Member of the British Columbia Legislative Assembly for Vancouver-Little Mountain
- In office December 11, 1975 – May 5, 1983 Serving with Grace McCarthy
- Preceded by: Roy Thomas Cummings Phyllis Florence Young
- Succeeded by: Doug Mowat

Member of the British Columbia Legislative Assembly for Vancouver Centre
- In office September 12, 1966 – August 30, 1972 Serving with Herb Capozzi
- Preceded by: Leslie Raymond Peterson Alexander Small Matthew
- Succeeded by: Gary Vernon Lauk Emery Oakland Barnes

Personal details
- Born: Evan Maurice Wolfe November 5, 1922 Edmonton, Alberta
- Died: May 1, 2009 (aged 86) Vancouver, British Columbia
- Party: Social Credit

= Evan Maurice Wolfe =

Canadian politician

Evan Maurice Wolfe (November 5, 1922 – May 1, 2009) was a car dealer and political figure in British Columbia. He represented Vancouver Centre from 1966 to 1972 and Vancouver-Little Mountain from 1975 to 1983 in the Legislative Assembly of British Columbia as a Social Credit member.

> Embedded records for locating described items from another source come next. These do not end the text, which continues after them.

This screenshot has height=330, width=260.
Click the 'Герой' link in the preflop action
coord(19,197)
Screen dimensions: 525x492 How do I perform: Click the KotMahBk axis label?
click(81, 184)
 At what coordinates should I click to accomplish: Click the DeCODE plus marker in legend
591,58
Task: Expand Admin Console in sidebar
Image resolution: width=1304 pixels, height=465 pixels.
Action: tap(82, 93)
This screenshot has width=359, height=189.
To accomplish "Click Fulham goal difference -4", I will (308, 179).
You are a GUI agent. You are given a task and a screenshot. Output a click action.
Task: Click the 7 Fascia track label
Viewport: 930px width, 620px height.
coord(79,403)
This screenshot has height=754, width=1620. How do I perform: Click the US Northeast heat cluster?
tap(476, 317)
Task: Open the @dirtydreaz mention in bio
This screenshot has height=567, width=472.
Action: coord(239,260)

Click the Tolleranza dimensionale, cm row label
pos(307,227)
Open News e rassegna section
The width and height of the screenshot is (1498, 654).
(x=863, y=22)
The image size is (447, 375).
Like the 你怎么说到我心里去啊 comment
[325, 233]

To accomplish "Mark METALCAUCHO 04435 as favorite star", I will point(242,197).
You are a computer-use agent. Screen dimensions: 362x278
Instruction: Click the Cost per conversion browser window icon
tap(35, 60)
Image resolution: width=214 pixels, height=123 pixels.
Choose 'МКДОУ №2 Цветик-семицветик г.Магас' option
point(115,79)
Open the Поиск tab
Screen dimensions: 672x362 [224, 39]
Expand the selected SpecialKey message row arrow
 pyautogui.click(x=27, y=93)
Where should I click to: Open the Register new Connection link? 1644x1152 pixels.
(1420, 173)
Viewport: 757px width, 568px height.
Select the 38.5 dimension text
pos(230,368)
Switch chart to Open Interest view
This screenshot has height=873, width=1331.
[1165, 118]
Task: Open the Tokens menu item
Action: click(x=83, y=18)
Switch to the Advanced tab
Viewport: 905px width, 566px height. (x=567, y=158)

He was born in Edmonton, Alberta, the son of Frank J. Wolfe, and was educated at the University of Alberta. He served in the Royal Canadian Air Force during World War II. In 1945, Wolfe married Phyllis Jeanne. He was defeated when he ran for reelection to the assembly in 1972. Wolfe served in the provincial cabinet as Minister of Finance, Minister of Deregulation, and as Provincial Secretary and Minister of Government Services. He died in 2009.

Wolfe also curled, and represented British Columbia at the 1959 Macdonald Brier.